Su poesía es la resultante de un torbellino de ideas que trata­ba en encauzar en la métrica. El crítico venezolano Blanco Fom­bona, que tanto lo estudió, dice:

 

«Distínguese por la fobia del lugar común, por la imposición de un yo rarísimo, por un tempera­mento al que tortura ansia de originalidad; por su manera de ver, sentir, interpretar y expresar las cosas. Produce, más que ningún otro de los americanos, la impresión de lo nuevo, de lo nunca vis­to, de lo inaudito. Ha hecho correr por nuestros nervios, como el cultivador de las venenosas flores del mal, ignoto escalofrío. Su manera es caprichosa y arbitraria.
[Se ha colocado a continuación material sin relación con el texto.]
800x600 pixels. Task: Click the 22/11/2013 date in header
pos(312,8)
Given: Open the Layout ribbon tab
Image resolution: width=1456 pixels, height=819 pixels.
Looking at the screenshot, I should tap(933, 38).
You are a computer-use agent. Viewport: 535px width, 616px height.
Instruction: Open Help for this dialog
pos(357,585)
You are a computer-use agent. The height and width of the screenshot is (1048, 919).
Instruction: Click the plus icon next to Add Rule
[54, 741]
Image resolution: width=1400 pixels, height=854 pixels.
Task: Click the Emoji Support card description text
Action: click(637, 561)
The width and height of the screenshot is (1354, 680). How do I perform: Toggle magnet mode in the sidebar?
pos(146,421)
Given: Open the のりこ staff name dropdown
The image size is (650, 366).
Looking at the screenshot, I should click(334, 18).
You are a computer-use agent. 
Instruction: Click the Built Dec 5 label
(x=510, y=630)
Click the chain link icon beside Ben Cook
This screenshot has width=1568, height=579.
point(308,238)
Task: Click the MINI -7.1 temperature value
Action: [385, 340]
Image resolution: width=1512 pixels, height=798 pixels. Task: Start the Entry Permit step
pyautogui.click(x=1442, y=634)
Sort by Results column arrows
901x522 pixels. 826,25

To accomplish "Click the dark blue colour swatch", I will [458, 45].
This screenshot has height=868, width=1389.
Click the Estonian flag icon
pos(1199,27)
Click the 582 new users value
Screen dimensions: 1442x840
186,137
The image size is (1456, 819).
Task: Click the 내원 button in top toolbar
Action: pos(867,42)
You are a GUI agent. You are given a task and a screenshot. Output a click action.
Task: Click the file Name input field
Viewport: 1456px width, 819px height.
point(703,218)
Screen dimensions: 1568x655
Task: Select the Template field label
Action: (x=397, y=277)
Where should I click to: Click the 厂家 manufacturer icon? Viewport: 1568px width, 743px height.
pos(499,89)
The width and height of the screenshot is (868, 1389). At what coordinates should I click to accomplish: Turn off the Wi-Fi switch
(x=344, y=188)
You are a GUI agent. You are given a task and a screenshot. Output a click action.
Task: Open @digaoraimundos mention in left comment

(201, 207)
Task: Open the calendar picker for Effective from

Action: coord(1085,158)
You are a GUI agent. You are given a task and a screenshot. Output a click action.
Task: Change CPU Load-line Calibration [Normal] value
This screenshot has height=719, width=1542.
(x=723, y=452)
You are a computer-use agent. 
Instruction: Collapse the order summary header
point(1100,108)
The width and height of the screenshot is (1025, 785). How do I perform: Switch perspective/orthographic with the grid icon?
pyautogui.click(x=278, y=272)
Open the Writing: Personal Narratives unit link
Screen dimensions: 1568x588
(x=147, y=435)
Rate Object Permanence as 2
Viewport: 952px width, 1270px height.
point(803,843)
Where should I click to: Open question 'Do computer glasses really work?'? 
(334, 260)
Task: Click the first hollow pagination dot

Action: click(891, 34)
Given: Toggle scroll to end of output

Tiene salidas de tono equi­valentes a las de aquellos pintores impresionistas que exponen cie­los verdes, mujeres azules y campos de bermellón».

Las Pascuas del tiempo, su primera obra importante, está cerca del orbe de Rubén Darío en Prosas profanas, por el exotismo de temas y vocabulario y en la forma:

 

Su nívea cabeza parece un gran lirio,

parece un gran lirio la nívea cabeza del viejo Patriarca.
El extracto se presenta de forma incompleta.